Прошло еще несколько лет… Они не принесли чего-либо нового в жизнь Виктора. Занятия в школе, работа дома в своем хозяйстве. В преподавании появился необходимый опыт. Привыкли к нему и школьники.
Главное, в школе и дома он трудился наравне со всеми.
— Работяга! — говорили про него соседи. — Любит трудиться. — Трудолюбие Виктора вызывало уважение у окружающих. Пила, топор, рубанок, правда, с трудом, с помощью особых приспособлений, подчинялись его «рукам». Уже давно почти полностью он обслуживал себя сам, не нуждаясь в няньках.
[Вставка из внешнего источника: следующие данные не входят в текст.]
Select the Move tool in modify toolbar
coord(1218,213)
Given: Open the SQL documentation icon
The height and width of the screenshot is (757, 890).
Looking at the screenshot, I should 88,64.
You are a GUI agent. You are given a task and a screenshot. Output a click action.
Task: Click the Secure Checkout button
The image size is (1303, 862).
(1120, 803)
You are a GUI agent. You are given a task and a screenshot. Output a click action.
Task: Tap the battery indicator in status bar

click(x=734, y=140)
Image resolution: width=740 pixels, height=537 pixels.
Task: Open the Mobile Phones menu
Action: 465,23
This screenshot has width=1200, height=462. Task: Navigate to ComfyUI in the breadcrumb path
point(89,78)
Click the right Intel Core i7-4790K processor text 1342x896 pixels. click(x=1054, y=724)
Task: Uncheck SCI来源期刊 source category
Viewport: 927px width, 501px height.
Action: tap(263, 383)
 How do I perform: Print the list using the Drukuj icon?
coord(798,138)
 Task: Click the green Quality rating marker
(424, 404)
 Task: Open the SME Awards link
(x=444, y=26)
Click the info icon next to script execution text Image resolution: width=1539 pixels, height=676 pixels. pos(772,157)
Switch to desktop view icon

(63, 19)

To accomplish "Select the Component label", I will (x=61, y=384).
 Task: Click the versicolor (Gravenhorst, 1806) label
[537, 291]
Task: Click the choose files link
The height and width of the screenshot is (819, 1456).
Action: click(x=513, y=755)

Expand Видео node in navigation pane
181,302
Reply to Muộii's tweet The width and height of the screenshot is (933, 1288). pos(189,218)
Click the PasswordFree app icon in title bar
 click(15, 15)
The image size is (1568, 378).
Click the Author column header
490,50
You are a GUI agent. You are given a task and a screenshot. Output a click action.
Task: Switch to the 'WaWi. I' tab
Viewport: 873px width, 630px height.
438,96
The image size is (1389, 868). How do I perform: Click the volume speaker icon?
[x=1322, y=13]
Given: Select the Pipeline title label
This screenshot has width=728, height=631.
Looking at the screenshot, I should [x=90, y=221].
Постройка своей новой избы на свободном плане напротив старой затянулась на два года. Но зато они жили теперь в добротном доме — просторном пятистенке, с разными хозяйственными пристройками. На дворе корова, теленок, несколько овец, куры. Жена работала бухгалтером в соседнем леспромхозе, мать, как и прежде, трудилась в колхозе и дома, помогая растить двух внучат — сына и дочь Виктора. Чего же можно большего желать? Кажется, он достиг всего, чего хотел. Жили в достатке, в мире и согласии, без лишних споров и ненужных ссор. Все уважали друг друга. Все трудились. Соседи завидовали, говорили Нине:
— Как хорошо вы живете!..
— Ну как, по-прежнему рисуешь? — интересовался Иван Иванович Сидорин, любивший заглядывать к Виктору в новую избу.
— Иногда рисую.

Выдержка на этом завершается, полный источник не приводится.